Additionally, we encountered one case of JET with features of hydrops fetalis, referred at 24 weeks for fetal tachycardia (Fetal heart rate (FHR) 170–180 bpm) The fetal heart exhibited structural normalcy, with regular rhythm and 1:1 AV conduction, yet minimal heart rate variability. Spectral Doppler revealed increased retrograde flow during atrial systole in the ductus venosus and hepatic and pulmonary veins. Transplacental digoxin and flecainide were administered, resulting in the conversion to sinus rhythm after 6 weeks of treatment. Hydrops fetalis and retrograde flow in veins resolved, although ventricular filling remained monophasic. The fetus was delivered by LSCS at 38 weeks, with postnatal ECG and echocardiography showing normal results and infant maintaining sinus rhythm till postnatal day 5 and was discharged.

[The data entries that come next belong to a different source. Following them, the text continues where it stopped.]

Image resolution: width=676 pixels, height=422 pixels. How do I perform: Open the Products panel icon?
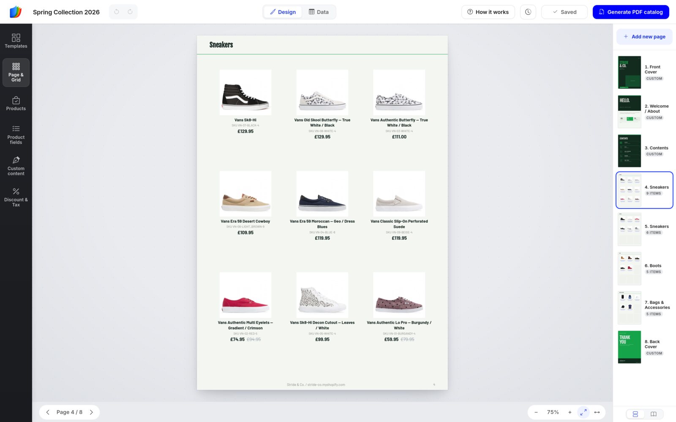(x=16, y=103)
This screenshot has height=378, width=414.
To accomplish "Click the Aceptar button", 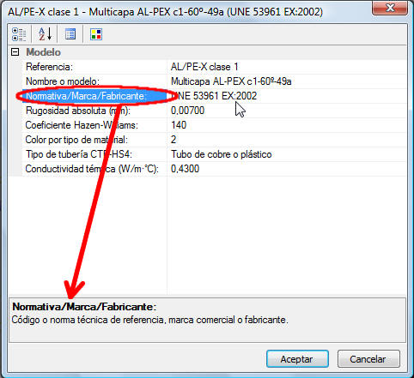I will 297,359.
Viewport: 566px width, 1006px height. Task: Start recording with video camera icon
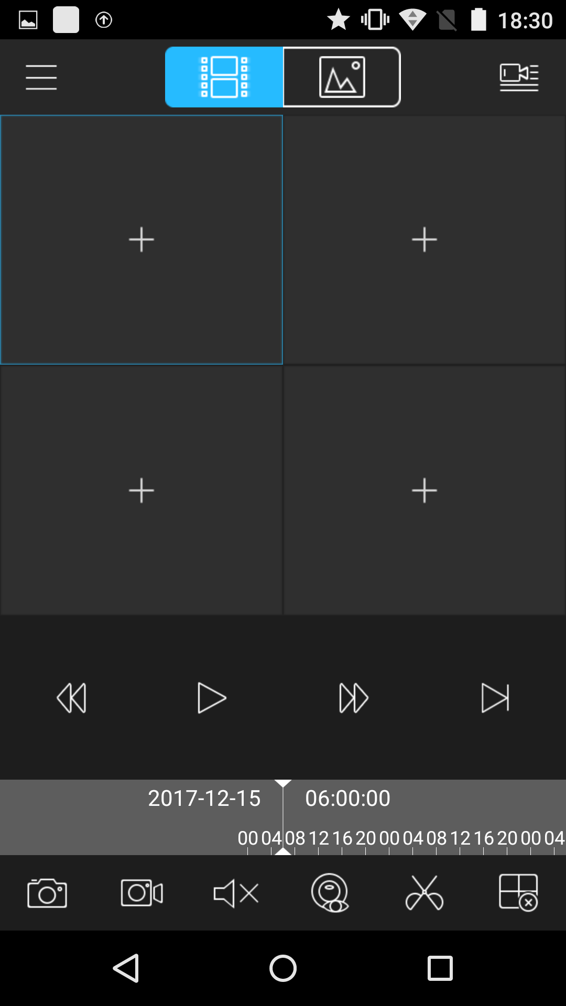tap(142, 893)
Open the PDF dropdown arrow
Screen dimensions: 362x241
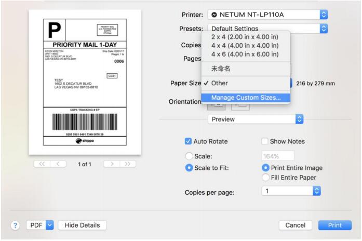click(x=50, y=225)
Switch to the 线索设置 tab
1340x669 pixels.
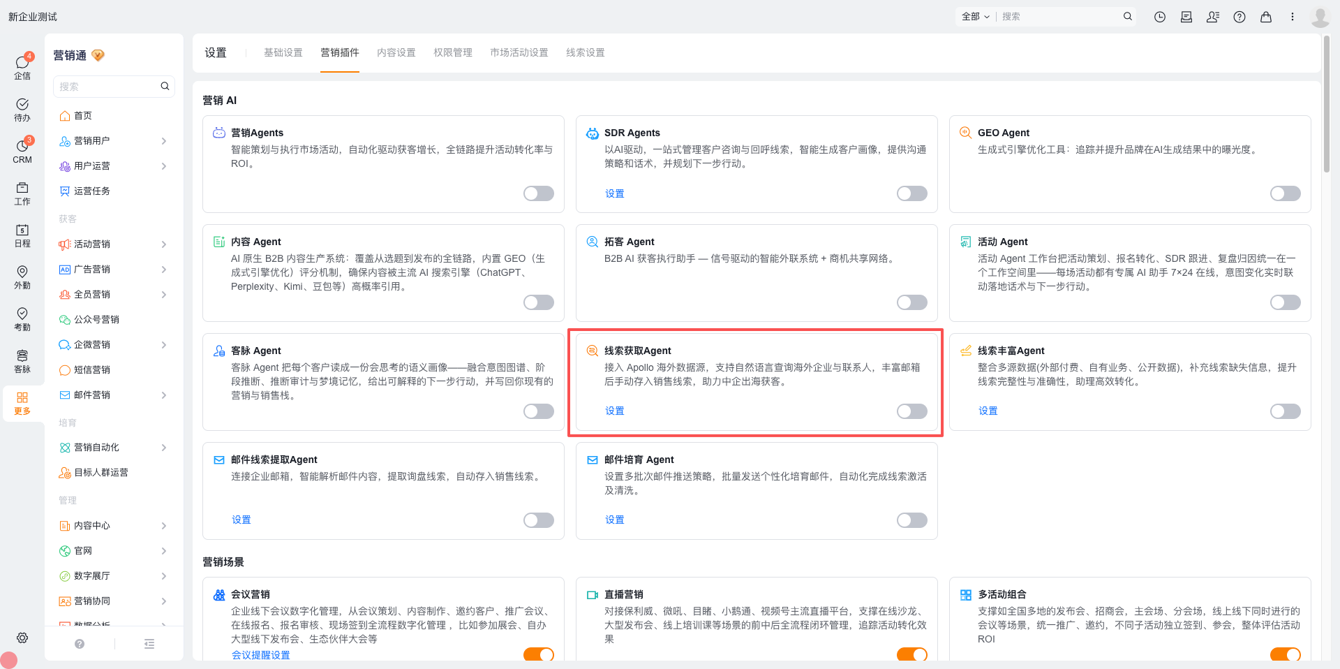tap(586, 52)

In one case, atrial flutter with an atrial rate of 460bpm and ventricular rate of 230 bpm was identified at 36 weeks of pregnancy in a patient with normal prenatal history. Although there was mild tricuspid valve regurgitation and minimal pericardial effusion, no evident cardiac structural anomaly, atrial enlargement, or hydrops was observed. After discussing management options, prognosis, and postnatal outcomes, the patient opted for medical management and was initiated on digoxin, resulting in a reversion to sinus rhythm after 3 days. An emergency LSCS was performed at 37 weeks due to breech presentation and premature rupture of membranes (PROM). The patient delivered a vigorous baby weighing 2.8 kg, but the infant experienced moderate pulmonary hypertension, requiring continuous positive airway pressure (CPAP). Postnatal echocardiography showed mild tricuspid regurgitation and a patent foramen ovale. The infant is currently in sinus rhythm and undergoing cardiology follow-up.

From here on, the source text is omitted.